The history of corporate mergers and major acquisitions is littered with colossal failures, so the apparent success of the Snecma-Sagem marriage is a rarity - in 2010 Safran made €508 million on €10.8 billion sales - and EADS chief executive Louis Gallois has made it very clear that while the company is always interested in small, tactical acquisitions, anyone waiting for a big, transformative deal should stop holding their breath. As he considered buying Alcatel's Thales stake in 2009, Dassault's Edelstenne ruled out a full takeover, noting that cultural and other differences led 60% of such deals to be failures.

Thus the appeal of Thales-Safran "asset swaps"; without the risk and expense of merging large companies, both may be able to ramp up their competitiveness by improving their technological, product and customer focus. Safran is already strong and while Thales lost €100 million in 2010 after taking a remarkable €700 million charge against troubled supply contracts including with the Airbus Military A400M, its problems do not look insoluble and chief executive Luc Vigneron, who took the helm in 2009 after Dassault's buy-in, looks to have a viable plan for turning the group around.

However, there is clear impetus for a French industry consolidation, at least on the defence side. Professor Joseph Lampel of City University London's Cass business school notes that the French see themselves as having, potentially, Europe's most powerful defence industry but know their companies have to grow to be world players, given the rise of competition from the likes of Brazil, China and India.

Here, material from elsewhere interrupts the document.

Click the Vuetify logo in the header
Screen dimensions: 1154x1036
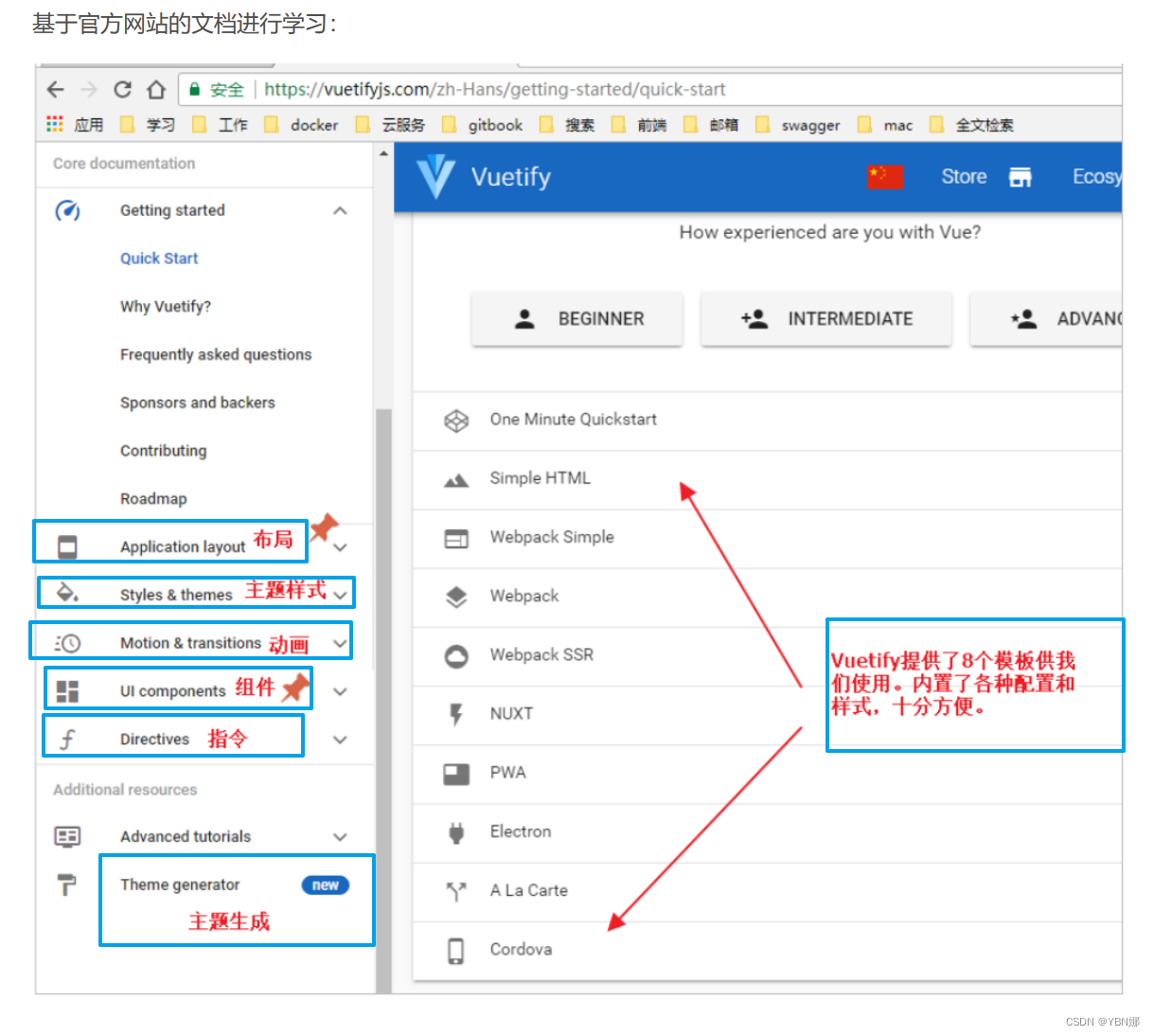tap(435, 176)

And, he adds, France is not alone in needing to encourage its defence industry players to press for scale if they are to be the principal suppliers to their domestic armed forces. Even the US government, he says, is not a big enough customer to support US firms' research and development spending without export sales. The French government, says Lampel, is "no doubt" playing a behind-the-scenes role in pressing for some industry restructuring.

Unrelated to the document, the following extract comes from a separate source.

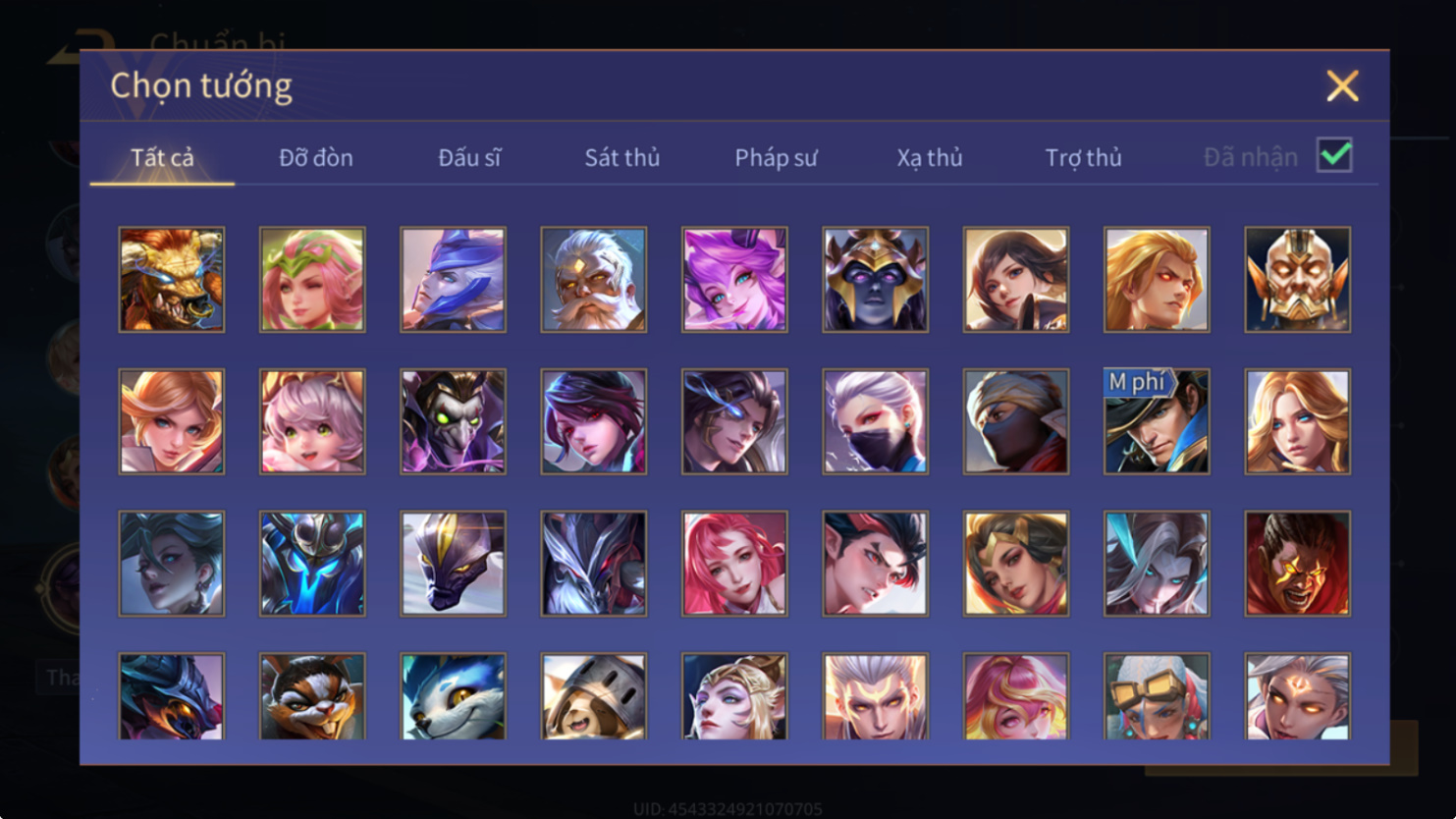Image resolution: width=1456 pixels, height=819 pixels.
Task: Pick the red glowing-eyed angry hero portrait
Action: [1297, 564]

France's increasingly internationalist foreign policy - see its re-engagement with NATO and willingness to take a lead, as in Libya this year - is creating both opportunity and challenge for French arms makers. The opportunity comes in greater interest from export customers and the challenge is in surviving as France, inevitably, opens up to more purchases of foreign-made equipment as it looks to maximise value for money in defence spending.

Thus, says Lampel, French industry has to respond: "The economics of defence procurement is just too punitive with industry as it is."

Aerospace and defence drive exports

Aerospace, defence, electronics and security is France's leading industry sector in exports and profit, contributing some €18 billion ($26 billion) to the country's balance of trade, according to industry association Gifas.

And, says Gifas chairman Jean-Paul Herteman: "On the employment front, despite the economic crisis we took on 8,000 workers in 2010, raising the total workforce to 157,000, and have recruited 27,000 people since 2008."

In 2010, industry revenue rose by 3.5% to €36.8 billion, with 73% of that being exports, thanks largely to civil business. Air transport led a 27% rise to €42.9 billion in the French industry order book, with the civil sector accounting for 71% of orders. For the seventeenth consecutive year, orders exceeded revenues and now stand at four years' output.

For equipment manufacturers, says Herteman, "the recovery started to take shape in 2010". Revenues were down 4.8% at €9.2 billion, but a 34% increase in orders, driven by the civil aviation sector, "bodes well for the sector as a whole", adds Herteman.

In the space industry, revenue edged down slightly to €4.2 billion.